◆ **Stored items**
* * * * * * *
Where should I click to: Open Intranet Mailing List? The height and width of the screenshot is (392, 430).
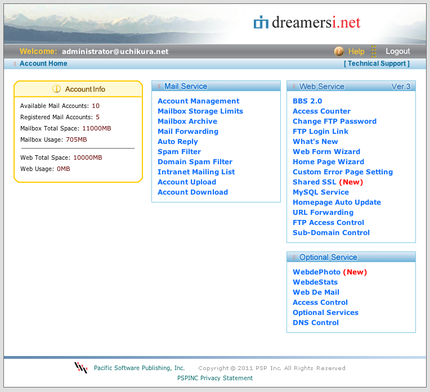tap(196, 172)
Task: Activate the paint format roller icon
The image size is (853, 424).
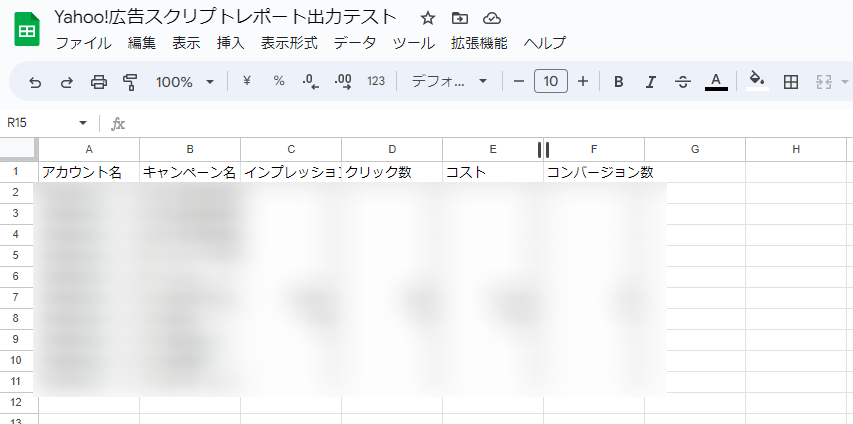Action: pyautogui.click(x=130, y=82)
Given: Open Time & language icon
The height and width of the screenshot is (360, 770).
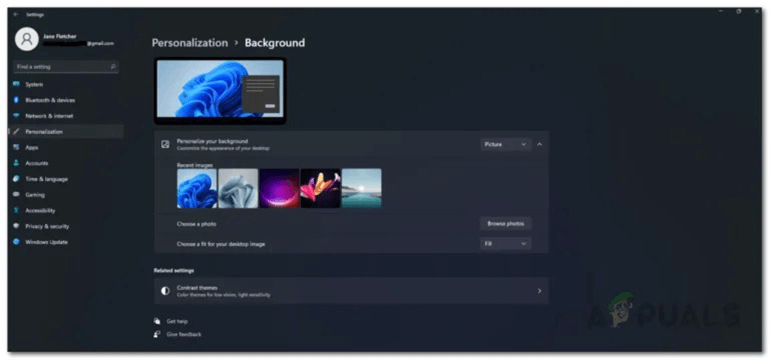Looking at the screenshot, I should pos(16,179).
* * * * * * *
◆ **EXERCISE**
Check the entries above line by line and return each one containing the word "icon".

◆ **RESULT FOR THIS EXERCISE**
Task: Activate the paint format roller icon
Given: Open Time & language icon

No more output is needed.